TASK INSTRUCTIONS:
1. Summarize the news report in two sentences.
2. Reproduce everything in the news report from "Ms Moroney said" down to "abandoning a case.", renaming "government" to "Cabinet".

*** TEXT BLOCK Section Begins ***

Craig McCulloch of RNZ
The Serious Fraud Office's decision to drop its inquiry into a former DHB head has prompted outcry from those who had spoken out about his spending.
Nigel Murray resigned from Waikato District Health Board in 2017, shortly before an employment investigation skewered him for spending public money on private jaunts.
Dr Murray had racked up more than $120,000 on "unjustified" travel and accommodation, the State Services Commission later concluded. Some of that money has since been refunded.
Serious Fraud Office (SFO) director Julie Read yesterday said the office was shutting down its probe despite agreeing with the Commission's conclusions.
She said the work required to stack up a criminal case would be too costly and so not in the public interest "given the total quantum of the amounts allegedly obtained."
Former Labour MP Sue Moroney, who lodged a complaint with the SFO about Dr Murray's spending, said the investigators should not take their budget into account when pursuing justice.
"If the Serious Fraud Office hasn't got the resources to investigate this, then the question is: who has? And how do the public get accountability for the misuse of their money?"
Ms Moroney said the government needed to take a close look at the SFO's mandate and make clear in future that cost should not be a reason for abandoning a case.
"I think they've got confused between the public interest and their own Serious Fraud Office budget ... I think the public deserve to be reassured that if there is inappropriate spending of their money then the appropriate action will be taken."
The senior doctors' union also questioned the move: Association of Salaried Medical Specialists executive director Ian Powell said it was not a good look for New Zealand's justice system.

*** TEXT BLOCK Section Ends ***
*** PROVIDED DATA Section Begins ***

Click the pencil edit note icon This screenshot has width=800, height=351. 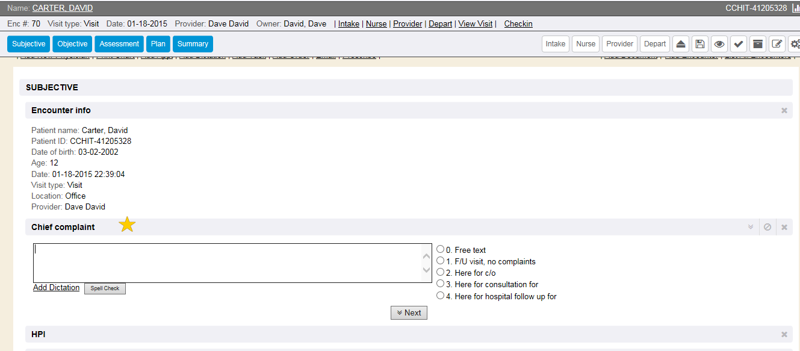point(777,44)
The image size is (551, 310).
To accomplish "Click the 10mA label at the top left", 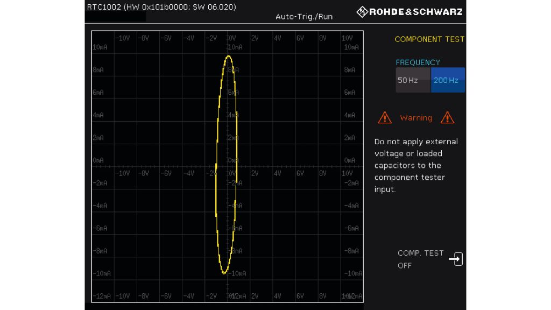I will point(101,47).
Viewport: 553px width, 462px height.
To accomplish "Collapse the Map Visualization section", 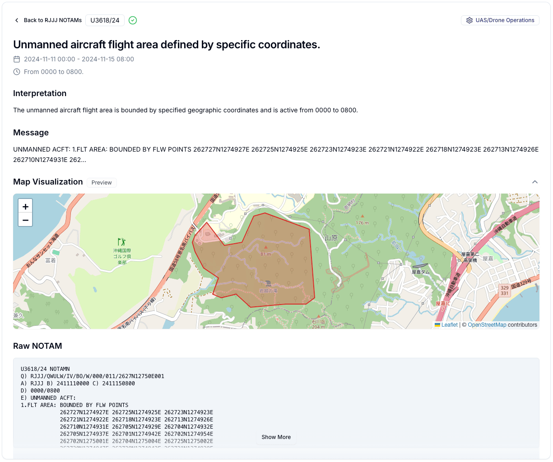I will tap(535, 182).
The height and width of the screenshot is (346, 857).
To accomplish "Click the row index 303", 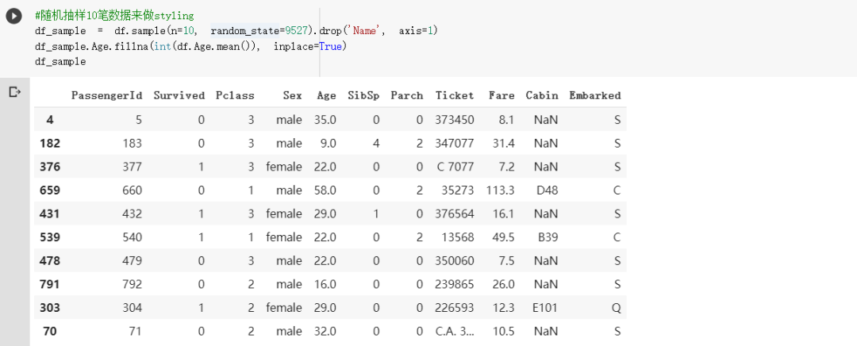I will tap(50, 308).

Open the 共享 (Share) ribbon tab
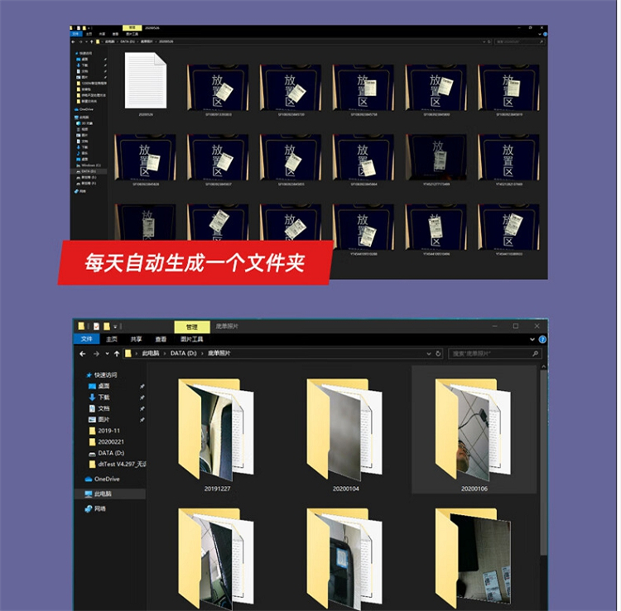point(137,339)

*** PROVIDED DATA Section Ends ***

REPLIES:
1. The Serious Fraud Office has dropped its inquiry into Nigel Murray, the former Waikato District Health Board head found to have spent more than $120,000 of public money on unjustified travel and accommodation, saying a criminal case would be too costly to be in the public interest. Former Labour MP Sue Moroney, who had lodged a complaint about his spending, and the senior doctors' union both criticized the decision.

2.
Ms Moroney said the Cabinet needed to take a close look at the SFO's mandate and make clear in future that cost should not be a reason for abandoning a case.